Debussy et l’édition musicale

Alain Pâris 07/02/2018
Etat des lieux du travail éditorial et musicologique mené depuis un siècle sur les œuvres de Debussy.
Deux éditeurs avaient compris d’emblée la place qu’était appelée à occuper la musique de Debussy : Fromont et Durand, qui publièrent la quasi-totalité de ses œuvres. Le rachat du fonds Fromont par Jobert en 1921 se traduisit par un simple changement d’étiquette, avec quelques “éditions nouvelles” dans les années 1930. Mais à cette époque, la rigueur éditoriale n’avait pas le même sens qu’aujourd’hui. Pas ­d’Urtext, des corrections a minima et une recherche musicologique souvent entravée par le verrouillage des ayants droit. Il fallut attendre que ce répertoire tombe dans le domaine public (en 1968 dans la plupart des pays, plus tard en France) pour que les choses commencent à changer.

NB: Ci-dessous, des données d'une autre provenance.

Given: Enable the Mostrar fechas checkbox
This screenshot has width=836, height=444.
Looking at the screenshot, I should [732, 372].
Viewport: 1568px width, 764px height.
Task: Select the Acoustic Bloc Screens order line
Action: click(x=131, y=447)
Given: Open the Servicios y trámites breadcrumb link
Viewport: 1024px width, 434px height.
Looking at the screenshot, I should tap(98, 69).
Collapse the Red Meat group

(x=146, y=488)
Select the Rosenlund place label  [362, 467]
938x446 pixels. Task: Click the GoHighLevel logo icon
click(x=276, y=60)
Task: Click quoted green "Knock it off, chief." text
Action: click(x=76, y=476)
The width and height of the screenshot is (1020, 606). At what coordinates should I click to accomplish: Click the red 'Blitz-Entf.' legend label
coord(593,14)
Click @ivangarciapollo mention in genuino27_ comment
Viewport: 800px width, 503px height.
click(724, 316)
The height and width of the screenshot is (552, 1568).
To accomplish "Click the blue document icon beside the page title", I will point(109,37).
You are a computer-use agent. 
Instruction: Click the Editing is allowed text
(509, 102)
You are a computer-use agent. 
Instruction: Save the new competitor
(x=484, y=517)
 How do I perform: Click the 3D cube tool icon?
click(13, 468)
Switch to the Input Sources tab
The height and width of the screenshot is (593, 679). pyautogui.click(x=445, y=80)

Les éditeurs se précipitèrent alors sur cette manne avec des approches diverses. Aux Etats-Unis, Schirmer publia les grandes œuvres pour piano sans se préoccuper d’une démarche éditoriale approfondie. Au même moment, ces titres à succès paraissaient chez Ricordi dans une édition du pianiste Jörg Demus (Préludes, Suite bergamasque, Arabesques, Children’s Corner…). En Allemagne de l’Est, Max Pommer supervisait une édition des principales pièces pour orchestre chez Peters, tandis qu’Eberhardt Klemm et Reiner Zimmermann se consacraient à la musique pour piano et à la musique de chambre, volumes qui circulaient alors largement dans le bloc communiste.